[<prev] [next>] [<thread-prev] [thread-next>] [day] [month] [year] [list]
Message-ID: <517D064F.9030200@intel.com>
Date: Sun, 28 Apr 2013 19:21:51 +0800
From: "Yan, Zheng" <zheng.z.yan@...el.com>
To: linux-ext4@...r.kernel.org, wenqing.lz@...bao.com
CC: tytso@....edu, lkp@...ux.intel.com
Subject: Re: [PATCH] ext4: fix fio regression
On 04/28/2013 05:07 PM, Zheng Liu wrote:
> On Sun, Apr 28, 2013 at 01:45:34PM +0800, Yan, Zheng wrote:
>> From: "Yan, Zheng" <zheng.z.yan@...el.com>
>>
>> We (Linux Kernel Performance project) found a regression introduced
>> by commit:
>>
>> f7fec032aa ext4: track all extent status in extent status tree
>>
>> The commit causes about 20% performance decrease in fio random write
>> test. Profiler shows that rb_next() uses a lot of CPU time. The call
>> stack is:
>>
>> rb_next
>> ext4_es_find_delayed_extent
>> ext4_map_blocks
>> _ext4_get_block
>> ext4_get_block_write
>> __blockdev_direct_IO
>> ext4_direct_IO
>> generic_file_direct_write
>> __generic_file_aio_write
>> ext4_file_write
>> aio_rw_vect_retry
>> aio_run_iocb
>> do_io_submit
>> sys_io_submit
>> system_call_fastpath
>> io_submit
>> td_io_getevents
>> io_u_queued_complete
>> thread_main
>> main
>> __libc_start_main
>>
>> The cause is that ext4_es_find_delayed_extent() doesn't have an
>> upper bound, it keeps searching until a delayed extent is found.

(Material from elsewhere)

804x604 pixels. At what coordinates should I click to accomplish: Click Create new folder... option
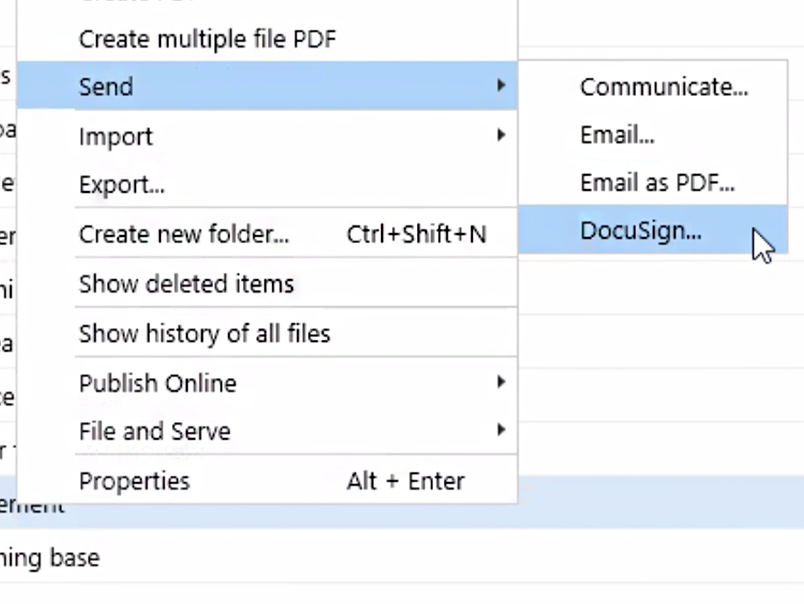click(x=184, y=234)
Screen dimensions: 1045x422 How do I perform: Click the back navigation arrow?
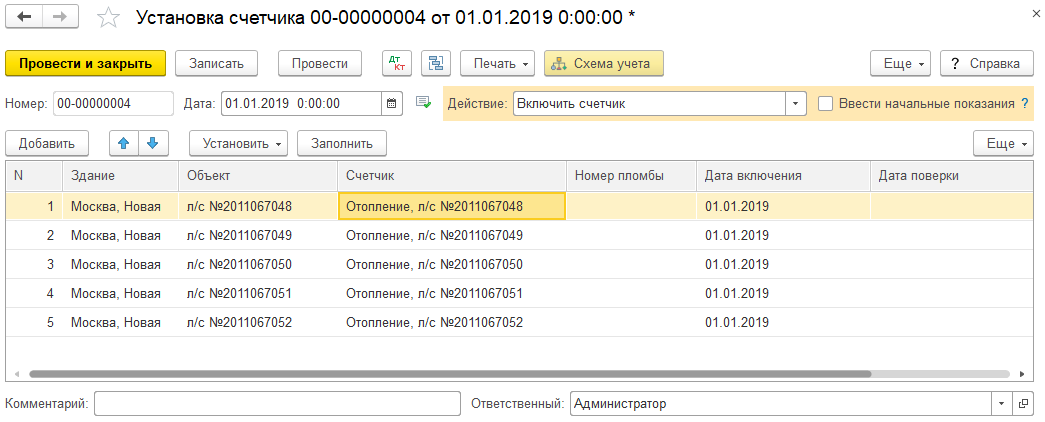click(x=24, y=18)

>> When there are a lots of non-delayed entries in the extent state
>> tree, ext4_es_find_delayed_extent() may uses a lot of CPU time.
>>
>> Reported-by: LKP project <lkp@...ux.intel.com>
>> Signed-off-by: Yan, Zheng <zheng.z.yan@...el.com>
>
> Hi Zheng,
>
> Thanks for fixing this regression. The patch looks good to me.
> Reviewed-by: Zheng Liu <wenqing.lz@...bao.com>
>
> Otherwise, I improve your patch. Could you plese give it a try?
>
> Thanks,
> - Zheng
>
> Subject: [PATCH] ext4: fix fio regression
>
> From: "Yan, Zheng" <zheng.z.yan@...el.com>
>
> We (Linux Kernel Performance project) found a regression introduced
> by commit:
>
> f7fec032aa ext4: track all extent status in extent status tree
>
> The commit causes about 20% performance decrease in fio random write
> test. Profiler shows that rb_next() uses a lot of CPU time. The call
> stack is:
>
> rb_next
> ext4_es_find_delayed_extent
> ext4_map_blocks
> _ext4_get_block
> ext4_get_block_write
> __blockdev_direct_IO
> ext4_direct_IO
> generic_file_direct_write
> __generic_file_aio_write
> ext4_file_write
> aio_rw_vect_retry
> aio_run_iocb
> do_io_submit
> sys_io_submit
> system_call_fastpath
> io_submit
> td_io_getevents
> io_u_queued_complete
> thread_main
> main
> __libc_start_main
>
> The cause is that ext4_es_find_delayed_extent() doesn't have an
> upper bound, it keeps searching until a delayed extent is found.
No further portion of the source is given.